(Beginning of Available records)
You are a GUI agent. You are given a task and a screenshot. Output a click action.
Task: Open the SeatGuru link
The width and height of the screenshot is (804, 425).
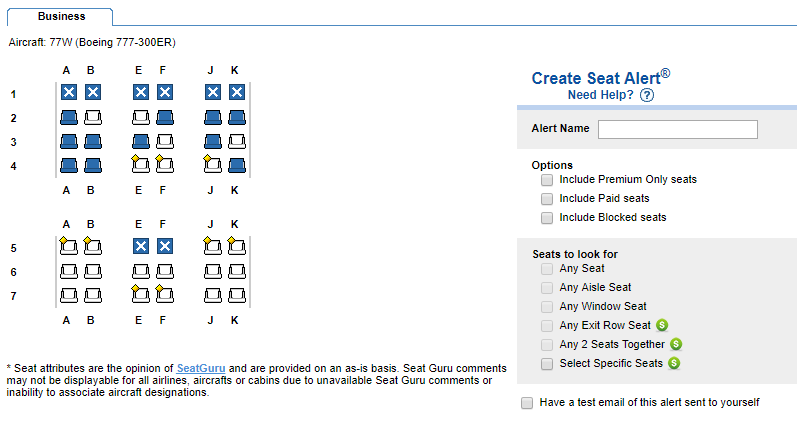[x=202, y=368]
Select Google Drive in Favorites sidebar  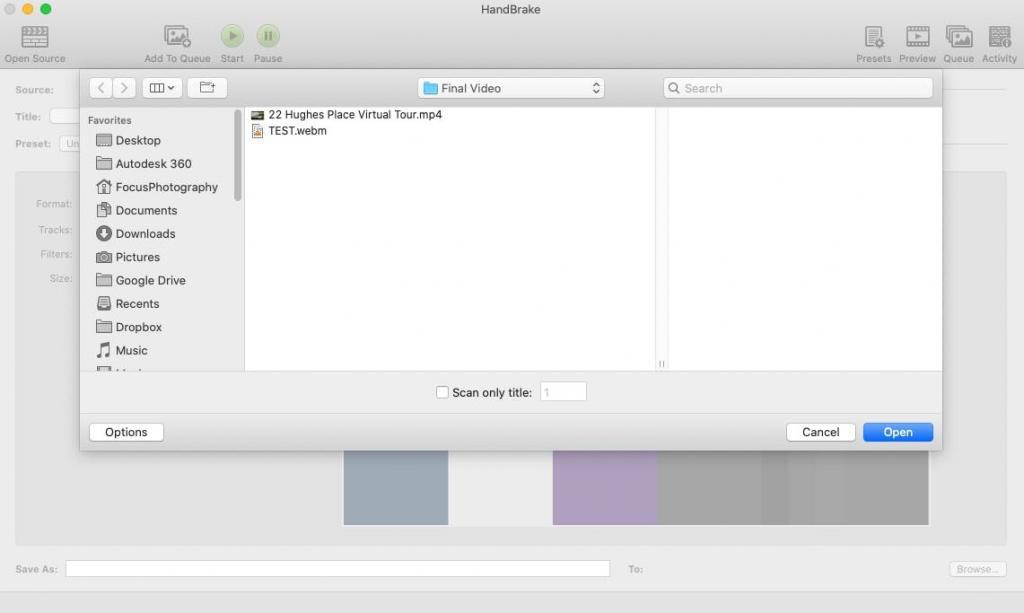150,280
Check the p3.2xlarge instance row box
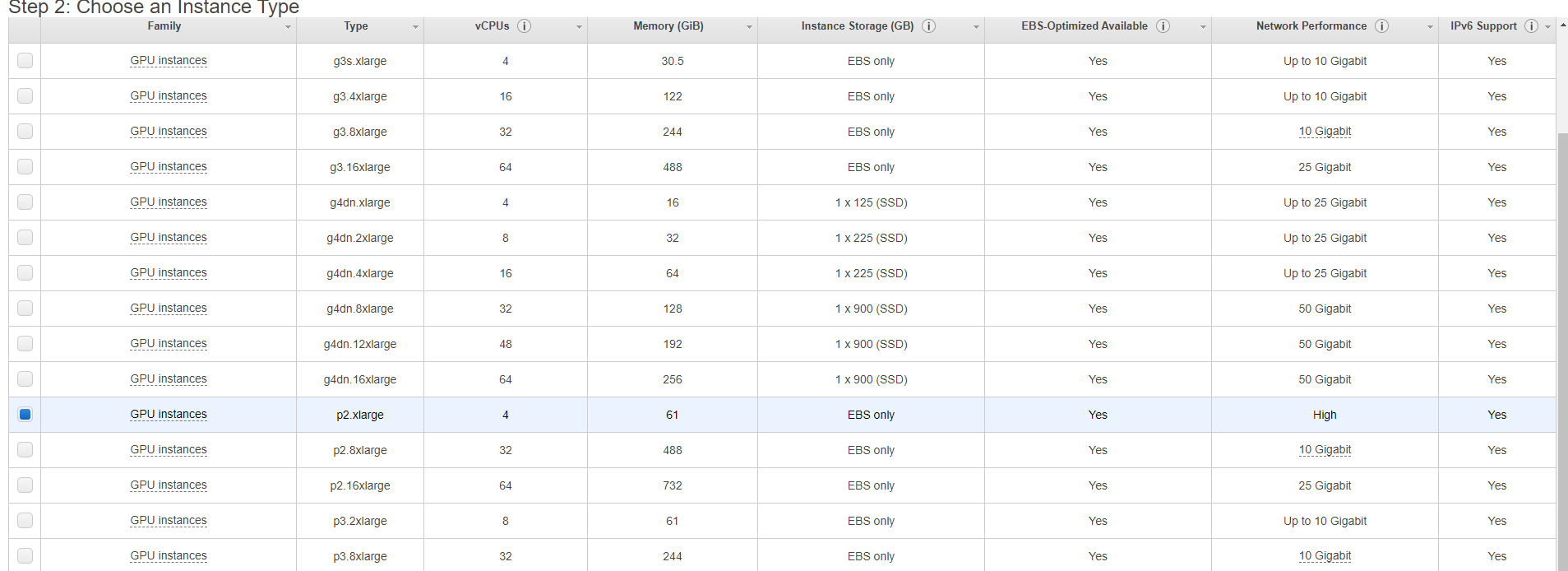This screenshot has width=1568, height=571. pos(25,521)
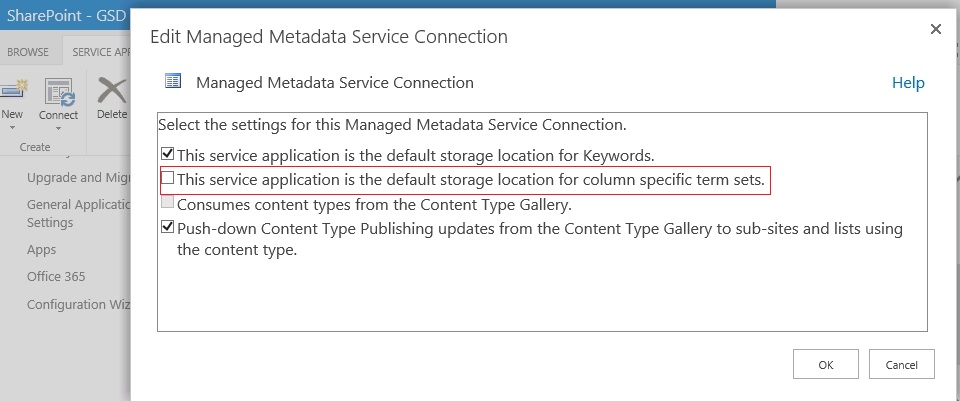This screenshot has width=960, height=401.
Task: Enable default storage for column specific term sets
Action: point(168,178)
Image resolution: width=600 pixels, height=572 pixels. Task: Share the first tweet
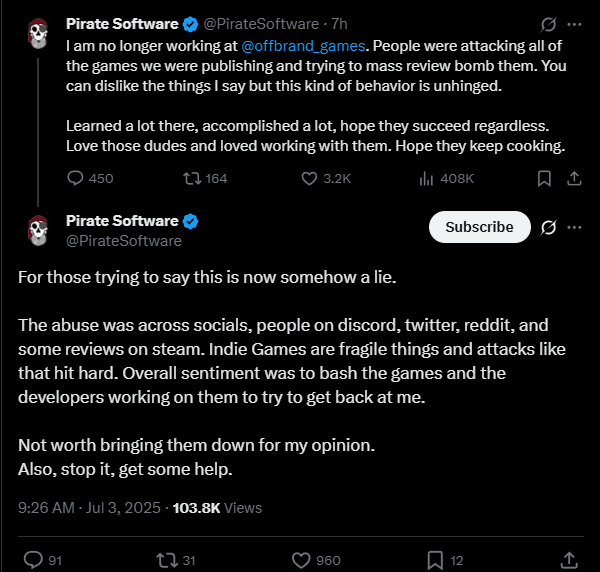pyautogui.click(x=574, y=178)
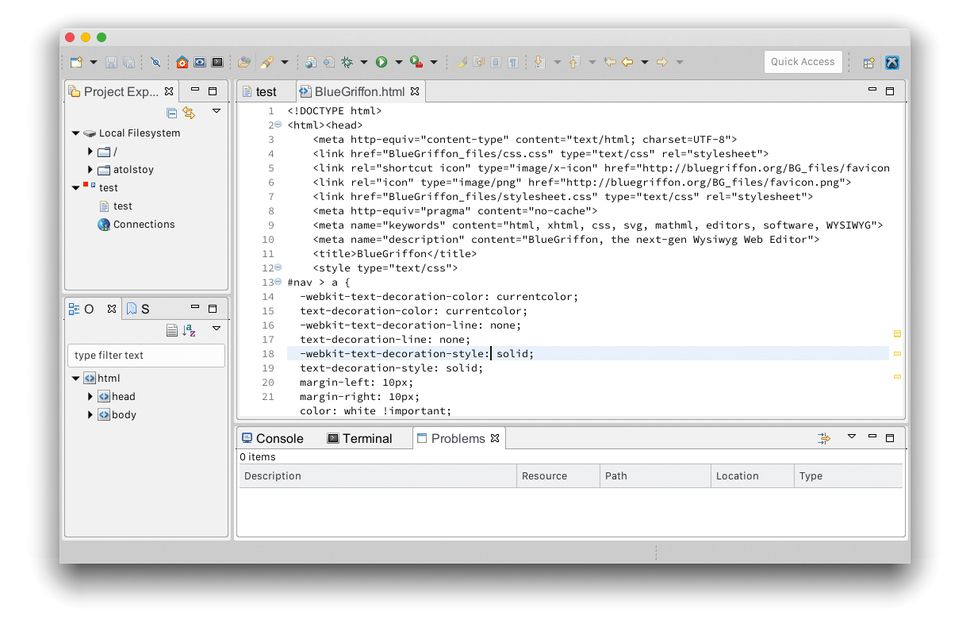Screen dimensions: 970x631
Task: Open the Outline view menu triangle
Action: pos(216,329)
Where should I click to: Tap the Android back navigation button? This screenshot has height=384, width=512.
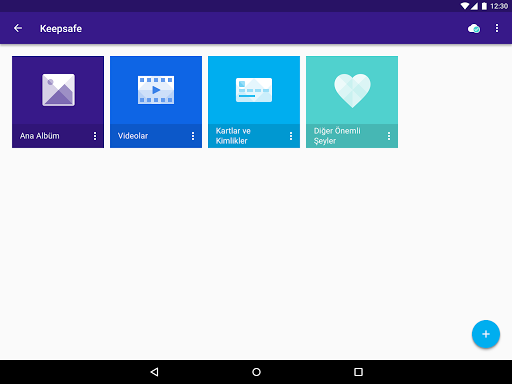tap(154, 372)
(End of Available records)
Instructions for the task
The lines to copy run from the line containing "Image resolution: width=600" through the end of the data above; copy exactly those, minus the pictures.

Result of the task
Image resolution: width=600 pixels, height=572 pixels. Task: Share the first tweet
pyautogui.click(x=574, y=178)
Screen dimensions: 970x631
Task: Open the Outline view menu triangle
Action: pos(216,329)
Where should I click to: Tap the Android back navigation button? This screenshot has height=384, width=512.
tap(154, 372)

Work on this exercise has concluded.